São Tome and Príncipe: The 11-year quest for oil under scrutiny

Revenues mainly from signature bonuses, no oil found yet.

São Tome and Príncipe (STP) received roughly US $60 million in oil exploration revenue between 2003 and 2013, mainly from signature bonuses. The island nation with a population of less than 200,000 has for the past decade prepared itself for oil production. So far, there has been none. 

São Tomé and Príncipe’s first EITI report is accompanied with a report covering the Joint Development Zone for producing oil with Nigeria. The reports cover years 2003-2013.

From a maritime dispute to joint development

The establishment of the Joint Development Zone (JDZ) between Nigeria and São Tomé and Príncipe in 2001 settled a dispute between the two countries, which both claimed rights to the potentially oil-rich area. The zone is managed by the Joint Development Authority (JDA).

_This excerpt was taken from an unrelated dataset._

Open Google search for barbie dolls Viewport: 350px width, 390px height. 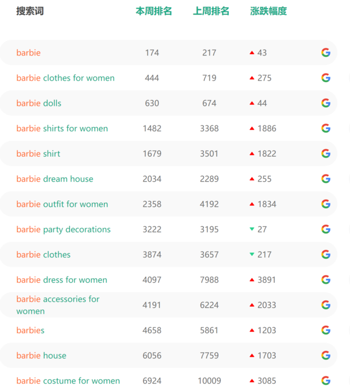click(325, 103)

The JDZ report includes all payments made by companies to the JDA, transfers by JDA to the governments of Nigeria and São Tomé, the legal and fiscal framework governing the JDZ, companies operating in the zone, and other information that enables the citizens of the two countries to better understand the arrangement and its current status.

The vast majority of São Tomé's oil revenues dervied from payments that were made in 2004 and 2005 by companies exploring in the JDZ the country shares with Nigeria. Only US $9 million derived from São Tomé’s own Exclusive Economic Zone (EEZ), where three companies have been searching for oil since 2011.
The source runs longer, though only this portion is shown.